__WHAT THE EXERCISE ASKS__:
Every line in the data below from the one containing "Batohy v zľave (397, 551)" down to the one containing "Certifikáty (574, 2309)", both included, must be retyped exactly; no other line is to appear.

-- Opening Marker --

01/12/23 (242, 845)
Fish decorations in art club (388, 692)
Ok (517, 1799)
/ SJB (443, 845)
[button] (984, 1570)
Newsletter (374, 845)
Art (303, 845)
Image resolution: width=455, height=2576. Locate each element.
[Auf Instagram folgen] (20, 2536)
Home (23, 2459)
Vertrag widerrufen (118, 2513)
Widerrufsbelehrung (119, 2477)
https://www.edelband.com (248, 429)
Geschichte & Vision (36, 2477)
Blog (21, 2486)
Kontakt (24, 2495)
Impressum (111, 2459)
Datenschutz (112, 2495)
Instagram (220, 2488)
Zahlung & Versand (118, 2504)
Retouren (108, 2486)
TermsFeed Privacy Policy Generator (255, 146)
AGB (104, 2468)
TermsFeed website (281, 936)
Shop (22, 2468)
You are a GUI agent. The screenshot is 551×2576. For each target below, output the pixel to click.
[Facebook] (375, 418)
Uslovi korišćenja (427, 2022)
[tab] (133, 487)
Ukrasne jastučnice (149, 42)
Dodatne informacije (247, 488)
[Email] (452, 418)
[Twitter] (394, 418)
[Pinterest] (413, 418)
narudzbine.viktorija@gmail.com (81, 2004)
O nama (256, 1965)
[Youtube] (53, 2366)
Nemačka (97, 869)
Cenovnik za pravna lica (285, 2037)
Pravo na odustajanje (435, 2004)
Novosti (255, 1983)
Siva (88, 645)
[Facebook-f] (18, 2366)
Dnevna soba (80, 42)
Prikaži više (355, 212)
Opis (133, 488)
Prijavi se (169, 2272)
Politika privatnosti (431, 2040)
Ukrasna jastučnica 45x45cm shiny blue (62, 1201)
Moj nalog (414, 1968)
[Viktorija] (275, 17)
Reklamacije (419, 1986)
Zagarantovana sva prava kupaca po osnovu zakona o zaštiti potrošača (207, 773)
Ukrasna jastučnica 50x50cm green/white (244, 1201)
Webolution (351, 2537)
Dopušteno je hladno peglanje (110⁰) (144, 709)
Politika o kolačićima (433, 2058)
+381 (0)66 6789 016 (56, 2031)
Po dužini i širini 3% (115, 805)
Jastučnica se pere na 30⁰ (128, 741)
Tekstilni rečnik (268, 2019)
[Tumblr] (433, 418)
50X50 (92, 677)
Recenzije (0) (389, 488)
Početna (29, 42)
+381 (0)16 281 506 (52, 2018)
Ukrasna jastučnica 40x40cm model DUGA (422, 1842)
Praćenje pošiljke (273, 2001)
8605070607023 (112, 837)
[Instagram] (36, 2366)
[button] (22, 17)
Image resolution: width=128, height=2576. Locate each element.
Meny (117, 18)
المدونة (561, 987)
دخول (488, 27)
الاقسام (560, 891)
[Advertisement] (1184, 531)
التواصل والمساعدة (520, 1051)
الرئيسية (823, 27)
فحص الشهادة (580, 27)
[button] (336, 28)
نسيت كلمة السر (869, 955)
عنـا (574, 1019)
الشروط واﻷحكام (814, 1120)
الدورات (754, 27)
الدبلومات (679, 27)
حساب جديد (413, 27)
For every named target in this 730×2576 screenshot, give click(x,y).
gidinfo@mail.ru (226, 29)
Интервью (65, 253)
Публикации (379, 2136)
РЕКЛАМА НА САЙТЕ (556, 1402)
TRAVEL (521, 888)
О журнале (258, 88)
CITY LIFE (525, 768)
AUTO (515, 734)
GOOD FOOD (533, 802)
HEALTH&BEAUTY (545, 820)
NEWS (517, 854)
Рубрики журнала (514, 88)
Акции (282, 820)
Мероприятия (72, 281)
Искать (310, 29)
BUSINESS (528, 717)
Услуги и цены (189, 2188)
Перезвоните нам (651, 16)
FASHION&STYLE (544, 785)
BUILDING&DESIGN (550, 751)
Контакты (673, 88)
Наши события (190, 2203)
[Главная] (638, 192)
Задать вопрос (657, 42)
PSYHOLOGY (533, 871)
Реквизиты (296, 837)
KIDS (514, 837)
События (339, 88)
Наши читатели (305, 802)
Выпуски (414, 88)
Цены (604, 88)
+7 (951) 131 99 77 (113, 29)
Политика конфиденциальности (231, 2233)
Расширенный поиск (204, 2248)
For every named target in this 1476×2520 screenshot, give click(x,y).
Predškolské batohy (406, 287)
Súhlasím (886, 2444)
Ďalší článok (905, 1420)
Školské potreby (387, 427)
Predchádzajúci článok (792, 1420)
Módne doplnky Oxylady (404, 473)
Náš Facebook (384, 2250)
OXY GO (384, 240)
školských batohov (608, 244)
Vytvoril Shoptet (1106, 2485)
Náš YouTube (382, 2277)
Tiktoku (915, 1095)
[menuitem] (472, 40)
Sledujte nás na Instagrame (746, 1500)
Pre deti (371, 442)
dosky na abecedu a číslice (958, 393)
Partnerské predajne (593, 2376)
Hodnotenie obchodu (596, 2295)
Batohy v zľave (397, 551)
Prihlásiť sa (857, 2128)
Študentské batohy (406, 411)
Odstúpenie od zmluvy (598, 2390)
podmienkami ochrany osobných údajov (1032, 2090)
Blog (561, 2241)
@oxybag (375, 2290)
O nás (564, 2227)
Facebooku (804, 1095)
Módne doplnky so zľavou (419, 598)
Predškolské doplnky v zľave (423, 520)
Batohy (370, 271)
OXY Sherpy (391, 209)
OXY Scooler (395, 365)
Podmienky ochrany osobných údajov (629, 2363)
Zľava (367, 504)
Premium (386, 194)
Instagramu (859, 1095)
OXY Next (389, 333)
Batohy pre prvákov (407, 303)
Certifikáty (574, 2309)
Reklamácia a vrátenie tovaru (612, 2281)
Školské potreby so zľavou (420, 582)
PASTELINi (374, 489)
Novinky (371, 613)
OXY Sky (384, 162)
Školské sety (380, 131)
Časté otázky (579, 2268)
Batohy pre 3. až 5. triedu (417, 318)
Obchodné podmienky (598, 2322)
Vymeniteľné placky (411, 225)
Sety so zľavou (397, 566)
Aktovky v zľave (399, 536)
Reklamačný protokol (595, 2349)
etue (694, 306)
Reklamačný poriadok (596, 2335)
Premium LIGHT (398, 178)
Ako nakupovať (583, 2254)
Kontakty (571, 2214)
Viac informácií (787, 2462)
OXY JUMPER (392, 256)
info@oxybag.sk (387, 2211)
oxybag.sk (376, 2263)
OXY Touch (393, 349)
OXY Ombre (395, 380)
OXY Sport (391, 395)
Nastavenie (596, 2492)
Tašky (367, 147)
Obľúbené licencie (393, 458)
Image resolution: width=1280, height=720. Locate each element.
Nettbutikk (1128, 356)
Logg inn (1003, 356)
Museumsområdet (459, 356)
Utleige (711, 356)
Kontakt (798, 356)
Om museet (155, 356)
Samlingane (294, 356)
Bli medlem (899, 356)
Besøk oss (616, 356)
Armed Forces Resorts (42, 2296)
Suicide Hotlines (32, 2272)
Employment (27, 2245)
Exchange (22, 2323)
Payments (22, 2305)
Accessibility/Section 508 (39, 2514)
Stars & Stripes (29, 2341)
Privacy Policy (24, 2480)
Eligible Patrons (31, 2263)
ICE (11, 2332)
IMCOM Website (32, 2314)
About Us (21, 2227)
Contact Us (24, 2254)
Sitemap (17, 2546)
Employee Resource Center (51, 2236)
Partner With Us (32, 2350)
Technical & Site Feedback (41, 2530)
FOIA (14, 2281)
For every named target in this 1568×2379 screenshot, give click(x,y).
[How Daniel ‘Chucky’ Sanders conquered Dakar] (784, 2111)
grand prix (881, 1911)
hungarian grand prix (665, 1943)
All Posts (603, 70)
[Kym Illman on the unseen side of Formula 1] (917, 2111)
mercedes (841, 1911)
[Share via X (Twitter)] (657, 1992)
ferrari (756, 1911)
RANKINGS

-- Closing Marker --

__RESPONSE__:
Batohy v zľave (397, 551)
Prihlásiť sa (857, 2128)
Študentské batohy (406, 411)
Odstúpenie od zmluvy (598, 2390)
podmienkami ochrany osobných údajov (1032, 2090)
Blog (561, 2241)
@oxybag (375, 2290)
O nás (564, 2227)
Facebooku (804, 1095)
Módne doplnky so zľavou (419, 598)
Predškolské doplnky v zľave (423, 520)
Batohy (370, 271)
OXY Sherpy (391, 209)
OXY Scooler (395, 365)
Podmienky ochrany osobných údajov (629, 2363)
Zľava (367, 504)
Premium (386, 194)
Instagramu (859, 1095)
OXY Next (389, 333)
Batohy pre prvákov (407, 303)
Certifikáty (574, 2309)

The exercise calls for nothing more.